→ **EXERCISE MATERIAL**:
+--
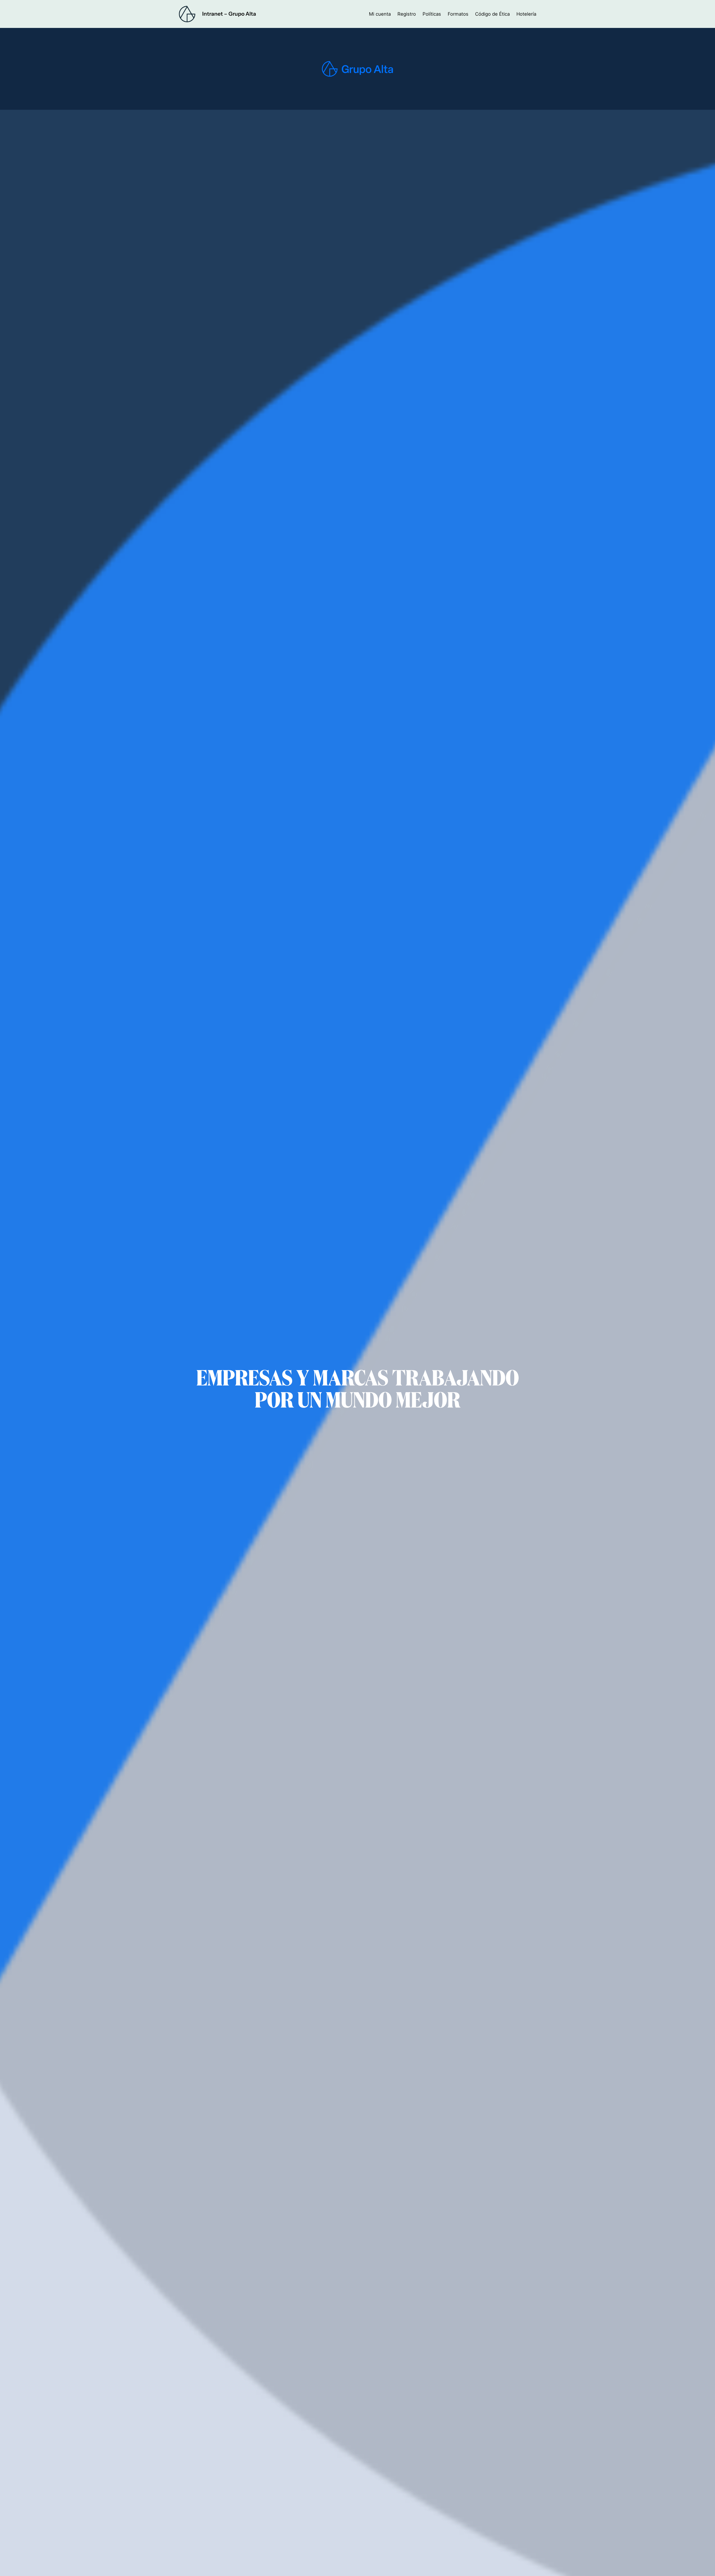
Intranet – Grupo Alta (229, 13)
+--
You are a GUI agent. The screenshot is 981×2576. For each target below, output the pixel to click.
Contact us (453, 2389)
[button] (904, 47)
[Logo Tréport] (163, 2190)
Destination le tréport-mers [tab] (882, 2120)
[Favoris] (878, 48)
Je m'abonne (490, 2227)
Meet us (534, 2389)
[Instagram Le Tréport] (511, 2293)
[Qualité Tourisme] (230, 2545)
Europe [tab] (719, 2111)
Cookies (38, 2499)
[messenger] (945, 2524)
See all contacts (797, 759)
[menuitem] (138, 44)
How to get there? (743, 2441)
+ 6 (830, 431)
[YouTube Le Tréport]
+--
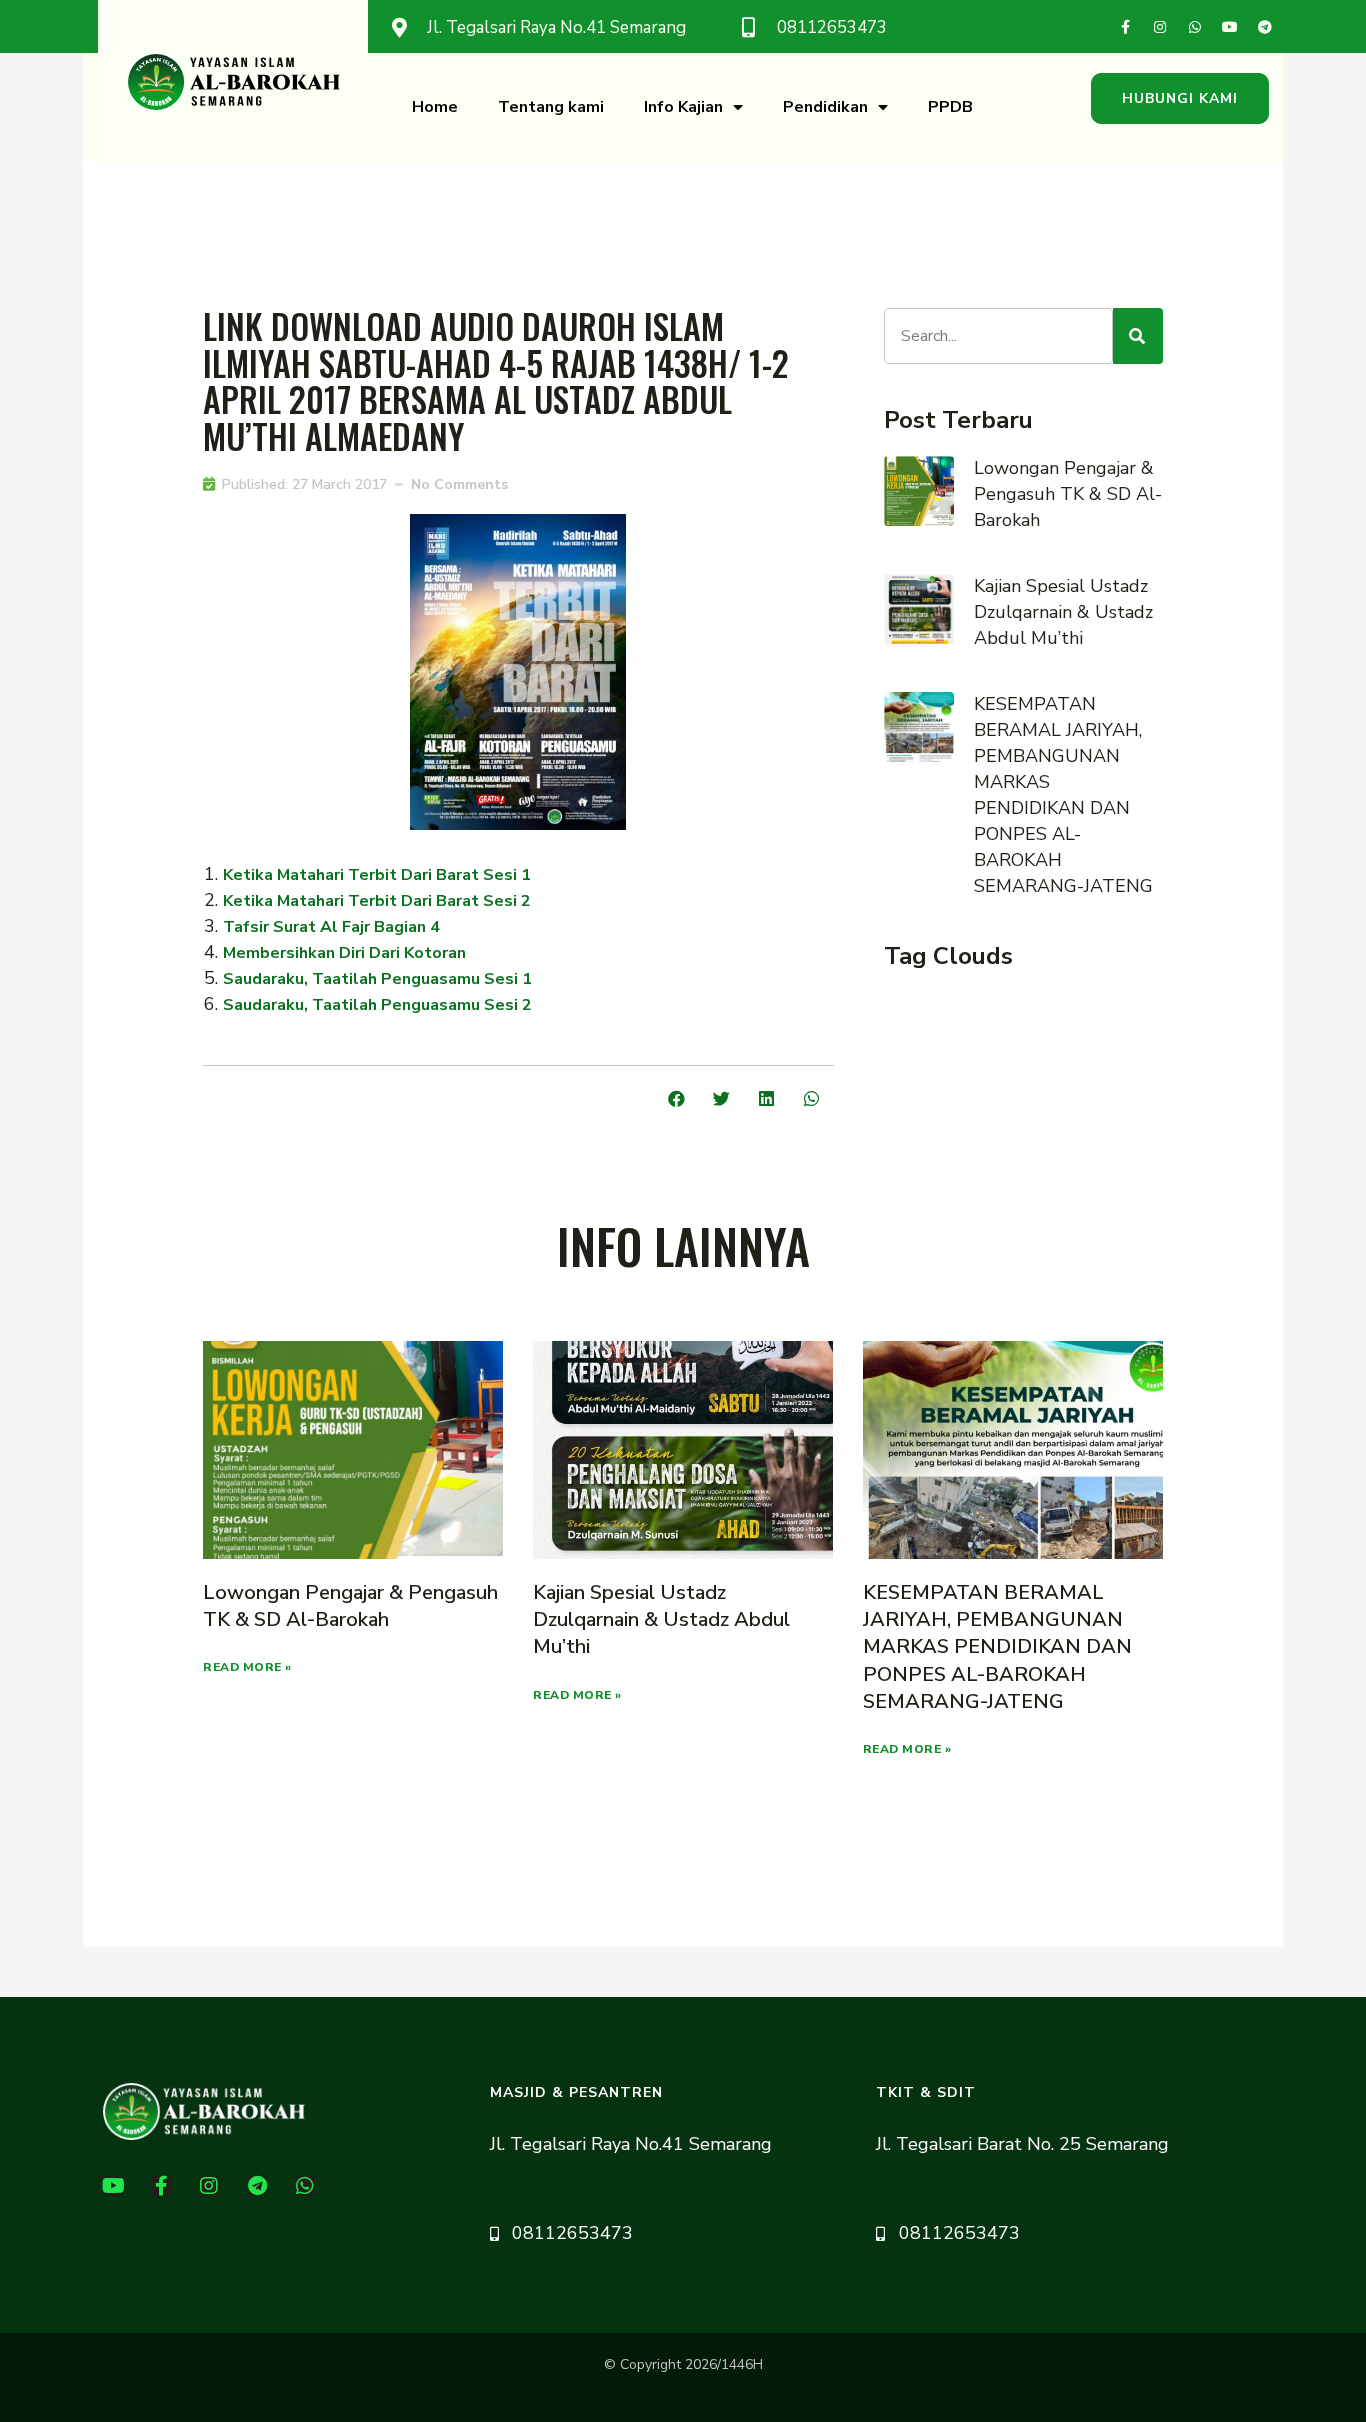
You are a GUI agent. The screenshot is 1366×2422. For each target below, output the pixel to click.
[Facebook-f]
+--
→ **EXERCISE OBJECTIVE**: The response must hold only the lines above from the line with "See all contacts (797, 759)" through the line with "[YouTube Le Tréport]", each copied exactly, both ends kept.

→ **RESULT FOR THIS TASK**:
See all contacts (797, 759)
[menuitem] (138, 44)
How to get there? (743, 2441)
+ 6 (830, 431)
[YouTube Le Tréport]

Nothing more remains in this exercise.